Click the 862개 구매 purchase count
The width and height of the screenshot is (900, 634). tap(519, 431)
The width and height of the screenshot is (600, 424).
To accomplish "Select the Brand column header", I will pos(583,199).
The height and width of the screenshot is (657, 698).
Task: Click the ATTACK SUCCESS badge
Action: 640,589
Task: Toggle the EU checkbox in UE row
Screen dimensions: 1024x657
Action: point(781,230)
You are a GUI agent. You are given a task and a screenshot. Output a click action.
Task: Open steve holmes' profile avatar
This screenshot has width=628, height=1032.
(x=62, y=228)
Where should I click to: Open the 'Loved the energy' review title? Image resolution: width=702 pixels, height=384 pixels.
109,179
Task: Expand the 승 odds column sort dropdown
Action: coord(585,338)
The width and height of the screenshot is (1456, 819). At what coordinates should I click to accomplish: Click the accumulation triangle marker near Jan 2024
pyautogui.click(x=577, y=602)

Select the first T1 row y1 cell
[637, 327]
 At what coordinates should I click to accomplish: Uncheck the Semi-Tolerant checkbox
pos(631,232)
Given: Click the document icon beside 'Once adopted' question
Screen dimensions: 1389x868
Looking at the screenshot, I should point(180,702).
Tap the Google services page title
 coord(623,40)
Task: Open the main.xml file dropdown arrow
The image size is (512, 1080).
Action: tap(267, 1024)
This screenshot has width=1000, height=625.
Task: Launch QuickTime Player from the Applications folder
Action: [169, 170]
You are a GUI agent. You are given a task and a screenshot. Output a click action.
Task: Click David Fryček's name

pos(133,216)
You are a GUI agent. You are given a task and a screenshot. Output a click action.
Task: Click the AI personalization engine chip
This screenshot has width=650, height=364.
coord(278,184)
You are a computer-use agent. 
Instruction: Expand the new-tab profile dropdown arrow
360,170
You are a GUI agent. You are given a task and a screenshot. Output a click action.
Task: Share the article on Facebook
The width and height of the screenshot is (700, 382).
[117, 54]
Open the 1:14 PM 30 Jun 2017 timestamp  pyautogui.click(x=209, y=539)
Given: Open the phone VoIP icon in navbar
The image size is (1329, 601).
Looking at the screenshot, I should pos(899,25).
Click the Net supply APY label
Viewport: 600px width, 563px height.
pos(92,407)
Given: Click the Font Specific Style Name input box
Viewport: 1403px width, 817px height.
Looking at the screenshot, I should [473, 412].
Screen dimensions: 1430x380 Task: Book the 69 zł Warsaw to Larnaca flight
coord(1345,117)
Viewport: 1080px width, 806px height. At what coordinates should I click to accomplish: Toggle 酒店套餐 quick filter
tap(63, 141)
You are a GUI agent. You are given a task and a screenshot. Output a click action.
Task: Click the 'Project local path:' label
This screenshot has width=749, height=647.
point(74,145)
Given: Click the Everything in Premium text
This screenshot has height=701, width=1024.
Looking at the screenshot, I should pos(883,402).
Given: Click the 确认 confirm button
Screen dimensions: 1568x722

+++++

▶ **What is needed**
The response should contain each record above, retyped exactly.

▶ **Answer section**
Click the 862개 구매 purchase count
The width and height of the screenshot is (900, 634). tap(519, 431)
The width and height of the screenshot is (600, 424).
To accomplish "Select the Brand column header", I will pos(583,199).
The height and width of the screenshot is (657, 698).
Task: Click the ATTACK SUCCESS badge
Action: 640,589
Task: Toggle the EU checkbox in UE row
Screen dimensions: 1024x657
Action: point(781,230)
You are a GUI agent. You are given a task and a screenshot. Output a click action.
Task: Open steve holmes' profile avatar
This screenshot has width=628, height=1032.
(x=62, y=228)
Where should I click to: Open the 'Loved the energy' review title? Image resolution: width=702 pixels, height=384 pixels.
109,179
Task: Expand the 승 odds column sort dropdown
Action: coord(585,338)
The width and height of the screenshot is (1456, 819). At what coordinates should I click to accomplish: Click the accumulation triangle marker near Jan 2024
pyautogui.click(x=577, y=602)

Select the first T1 row y1 cell
[637, 327]
 At what coordinates should I click to accomplish: Uncheck the Semi-Tolerant checkbox
pos(631,232)
Given: Click the document icon beside 'Once adopted' question
Screen dimensions: 1389x868
Looking at the screenshot, I should point(180,702).
Tap the Google services page title
 coord(623,40)
Task: Open the main.xml file dropdown arrow
The image size is (512, 1080).
Action: tap(267, 1024)
This screenshot has width=1000, height=625.
Task: Launch QuickTime Player from the Applications folder
Action: [169, 170]
You are a GUI agent. You are given a task and a screenshot. Output a click action.
Task: Click David Fryček's name

pos(133,216)
You are a GUI agent. You are given a task and a screenshot. Output a click action.
Task: Click the AI personalization engine chip
This screenshot has width=650, height=364.
coord(278,184)
You are a computer-use agent. 
Instruction: Expand the new-tab profile dropdown arrow
360,170
You are a GUI agent. You are given a task and a screenshot. Output a click action.
Task: Share the article on Facebook
The width and height of the screenshot is (700, 382).
[117, 54]
Open the 1:14 PM 30 Jun 2017 timestamp  pyautogui.click(x=209, y=539)
Given: Open the phone VoIP icon in navbar
The image size is (1329, 601).
Looking at the screenshot, I should pos(899,25).
Click the Net supply APY label
Viewport: 600px width, 563px height.
pos(92,407)
Given: Click the Font Specific Style Name input box
Viewport: 1403px width, 817px height.
Looking at the screenshot, I should [473, 412].
Screen dimensions: 1430x380 Task: Book the 69 zł Warsaw to Larnaca flight
coord(1345,117)
Viewport: 1080px width, 806px height. At what coordinates should I click to accomplish: Toggle 酒店套餐 quick filter
tap(63, 141)
You are a GUI agent. You are given a task and a screenshot. Output a click action.
Task: Click the 'Project local path:' label
This screenshot has width=749, height=647.
point(74,145)
Given: Click the Everything in Premium text
This screenshot has height=701, width=1024.
Looking at the screenshot, I should pos(883,402).
Given: Click the 确认 confirm button
Screen dimensions: 1568x722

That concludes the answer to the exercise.